Teori sistem kepartaian yang dihasilkan oleh para ilmuwan politik Barat mempunyai warna Barat
yang jelas. Kenyataan ini tidak mengherankan karena sulit memisahkan sama sekali nilai-nilai
yang dianut oleh seorang ilmuwan dari teori-teori yang dihasilkannya. Oleh karena itu, teori
sistem kepartaian Barat tersebut perlu direvisi agar dapat digunakan untuk memahami kehidupan
politik di Indonesia.

Peranan pemerintah adalah sangat penting dalam mengembangkan sistem kepartaian di


Indonesia. Pandangan ini untuk membedakan mobilisasi politik yang positive dan mobilisasi
yang negatif. Mobilisasi politik yang positif adalah mobilisasi yang dilakukan oleh penguasa
politik dengan tujuan untuk mengembangkan sistem politik. Peranan pemerintah yang besar
dalam masyarakat dapat menimbulkan sistem kepartaian yang kuat bila pemerintah mengajak
masyarakat untuk ikut dalam program-program pemerintah dan membantu serta
memperkenalkan berbagai unsur kemajuan kepada masyarakat. Sedangkan mobilisasi yang
negatif adalah mobilisasi yamg diarahkan oleh penguasa politik untuk berbagai kepentingan
politiknya dengan mengekang pembangunan politik rakyat.
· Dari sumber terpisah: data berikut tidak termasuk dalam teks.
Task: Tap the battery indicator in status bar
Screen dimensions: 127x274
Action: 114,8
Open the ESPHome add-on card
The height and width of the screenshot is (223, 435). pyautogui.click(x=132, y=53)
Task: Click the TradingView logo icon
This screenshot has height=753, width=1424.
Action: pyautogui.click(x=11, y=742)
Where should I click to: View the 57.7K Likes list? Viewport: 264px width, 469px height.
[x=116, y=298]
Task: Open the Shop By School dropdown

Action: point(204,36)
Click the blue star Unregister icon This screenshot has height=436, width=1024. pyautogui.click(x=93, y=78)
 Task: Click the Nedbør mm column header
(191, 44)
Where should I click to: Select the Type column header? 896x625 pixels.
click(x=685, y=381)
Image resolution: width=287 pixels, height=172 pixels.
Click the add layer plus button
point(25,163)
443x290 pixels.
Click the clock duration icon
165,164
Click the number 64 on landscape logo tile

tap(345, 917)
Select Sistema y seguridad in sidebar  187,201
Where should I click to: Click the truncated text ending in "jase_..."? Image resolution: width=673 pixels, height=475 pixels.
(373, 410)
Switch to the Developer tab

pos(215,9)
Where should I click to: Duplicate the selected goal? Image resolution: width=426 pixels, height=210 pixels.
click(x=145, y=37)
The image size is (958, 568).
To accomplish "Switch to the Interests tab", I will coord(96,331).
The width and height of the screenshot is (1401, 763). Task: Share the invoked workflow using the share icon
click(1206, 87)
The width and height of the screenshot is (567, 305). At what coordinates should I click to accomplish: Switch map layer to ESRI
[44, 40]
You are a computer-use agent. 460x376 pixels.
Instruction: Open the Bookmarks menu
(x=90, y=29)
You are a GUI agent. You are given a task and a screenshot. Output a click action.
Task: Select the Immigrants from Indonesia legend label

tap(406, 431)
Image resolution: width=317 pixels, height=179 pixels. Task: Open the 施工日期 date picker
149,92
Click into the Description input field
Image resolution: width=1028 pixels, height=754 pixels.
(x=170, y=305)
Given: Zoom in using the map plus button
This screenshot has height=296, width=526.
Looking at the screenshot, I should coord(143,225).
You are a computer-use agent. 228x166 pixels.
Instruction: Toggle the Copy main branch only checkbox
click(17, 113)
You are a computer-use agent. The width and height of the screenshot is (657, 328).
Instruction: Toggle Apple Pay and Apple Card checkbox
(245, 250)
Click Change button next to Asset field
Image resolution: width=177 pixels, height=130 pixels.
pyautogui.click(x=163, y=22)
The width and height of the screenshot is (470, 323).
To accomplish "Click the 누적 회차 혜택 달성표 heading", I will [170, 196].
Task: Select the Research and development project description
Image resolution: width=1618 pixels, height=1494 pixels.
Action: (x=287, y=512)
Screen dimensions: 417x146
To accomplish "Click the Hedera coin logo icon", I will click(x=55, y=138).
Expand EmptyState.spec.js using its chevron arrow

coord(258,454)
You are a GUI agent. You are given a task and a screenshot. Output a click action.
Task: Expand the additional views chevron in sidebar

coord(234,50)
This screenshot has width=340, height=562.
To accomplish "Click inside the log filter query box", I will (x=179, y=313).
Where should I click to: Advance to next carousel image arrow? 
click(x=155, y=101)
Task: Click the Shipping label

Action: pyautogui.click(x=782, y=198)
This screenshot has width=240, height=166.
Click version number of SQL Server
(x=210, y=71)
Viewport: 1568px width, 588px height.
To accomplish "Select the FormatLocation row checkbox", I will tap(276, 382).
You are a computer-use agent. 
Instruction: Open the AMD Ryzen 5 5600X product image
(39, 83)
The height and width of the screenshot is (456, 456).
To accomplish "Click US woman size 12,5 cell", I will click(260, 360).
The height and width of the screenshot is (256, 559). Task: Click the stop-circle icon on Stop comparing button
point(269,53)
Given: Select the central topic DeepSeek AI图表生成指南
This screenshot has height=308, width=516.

Teori sistem kepartaian yang multi
partai dapat diterapkan untuk masyarakat Indonesia, tetapi dengan waktu yang cukup lama. Hal
ini adalah gejala yang wajar dalam perkembangan ilmu pengetahuan.

3.2 Saran

Tentunya terhadap penulis sudah menyadari jika dalam penyusunan makalah di atas masih
banyak ada kesalahan serta jauh dari kata sempurna. Adapun nantinya penulis akan segera
melakukan perbaikan susunan makalah itu dengan menggunakan pedoman dari beberapa sumber
dan kritik yang bisa membangun dari para pembaca.